Peço-lhes, sintam a verdade de que, havendo beleza, há total ausência de pensamento. Assim, o amor é a própria ausência do “eu”. Perceberam? Se o compreenderam, acabam de beber da fonte da vida.

Estudante - O sentimento inclui o ser absorvido?

KRISHNAMURTI - Que é sentimento? Se não há pensamento, haverá sentimentos? Atentem bem para isto. Reparem! A beleza é sentimento? Dissemos que a beleza é sem pensamento. Mas existe algum sentimento quando não há pensamento? Procurem o cerne, a luz de tudo isto. Abandonem os detalhes; estes virão mais tarde. Percebam a verdade de que, havendo beleza, não existe pensamento. Onde há amor, há ausência do “eu”... do “eu”, que tagarela, fala cheio de ansiedade, problemas, temores. Estando ausente o “eu”, o amor está presente.

Estudante - Se olhamos para uma nuvem, e ela desaparece, caímos de novo em nós mesmos.

KRISHNAMURTI - Já viram uma criança dar uma boneca a uma menininha? Ela fica perfeitamente feliz, calma, sem chorar. Dê ao menino um brinquedo complicado e ele passará horas a brincar. Deixou toda a desobediência de lado. A boneca, o brinquedo, tornaram-se de máxima importância. Analogamente, quando vêem a nuvem, o pássaro voando, quando vêem isso, que ocorre? Cessa o tagarelar da mente. Se assistem a um filme do faroeste, ou de outro gênero, vocês o olham atentamente. Não pensam em seus problemas, não há preocupações, temores. Estão simplesmente entretidos com o filme. Ao terminar a projeção, voltam ao estado habitual.

Como verão, se forem mais além, as idéias, tal como os ideais, representam os brinquedos que os dominam. As religiões são esses brinquedos. Ao aprofundarem estas coisas, retornam a si próprios e sentem-se perturbados, amedrontados.

Estudante - Não haverá uma só coisa fora dessa situação, fora do mundo de brinquedos?

KRISHNAMURTI - Já lhes mostrei. Ouçam atentamente. Dissemos que o pensamento criou este mundo. As guerras, o empresário, o político, o artista, o negocista - a sociedade criou tudo isso. A sociedade são as nossas relações com outrem - baseadas em pensamento. Eis porque o pensamento é responsável por toda esta confusão.

Não é verdade? Ou é, uma idéia? Se disserem ser uma idéia, então não estão olhando para o fato real.

Afastem-se dessa atitude. O pensamento, já o vimos, é fragmentário; faça o que fizer, ele trará fragmentação. Percebem isso tão realmente como o fato de estar eu aqui sentado?

Estudante - Isso é tudo pensamento mecânico, porém haverá alguma coisa por trás que o dirige?

KRISHNAMURTI - Não existe mais nada além do pensamento mecânico.
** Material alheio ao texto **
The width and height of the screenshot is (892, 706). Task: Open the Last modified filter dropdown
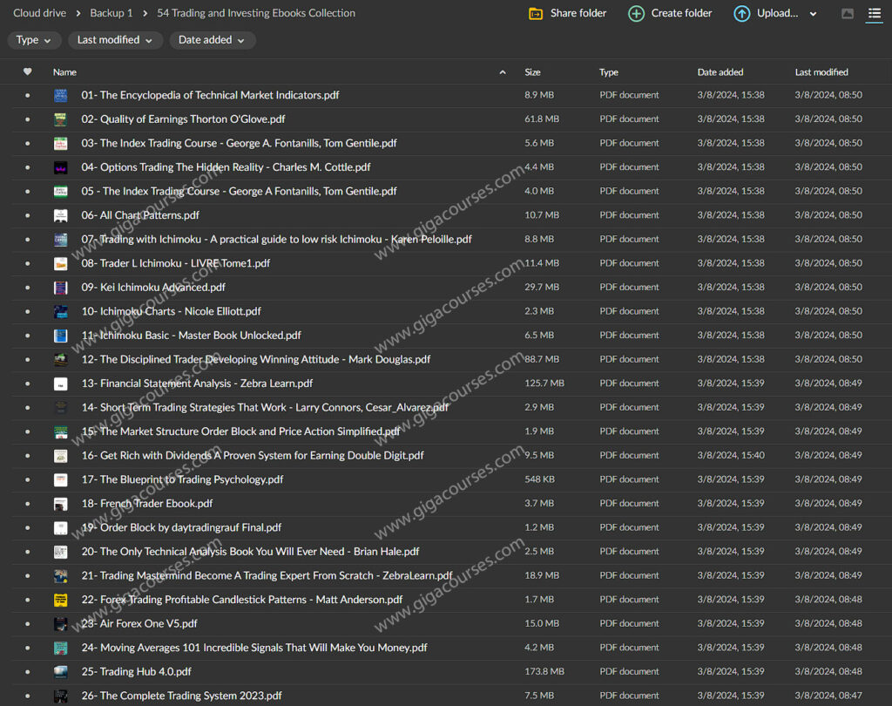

Com o cessar desse pensamento, então alguma coisa mais existirá. Contudo, não se pode dizer: “Sim, isso é pensamento mecânico, vejamos então a outra coisa”. O pensamento tem de parar. Ele cessa, por exemplo, quando vemos a beleza, ao descortinarmos uma imensa cordilheira com picos cobertos de neve; sua majestade, sua grandeza nos transporta. Mas, quando a montanha já não se encontra ali, retornamos às costumeiras disputas e o pensar atua novamente. Descubram isso vocês mesmos. Sentem-se, meditem, aprofundem a matéria.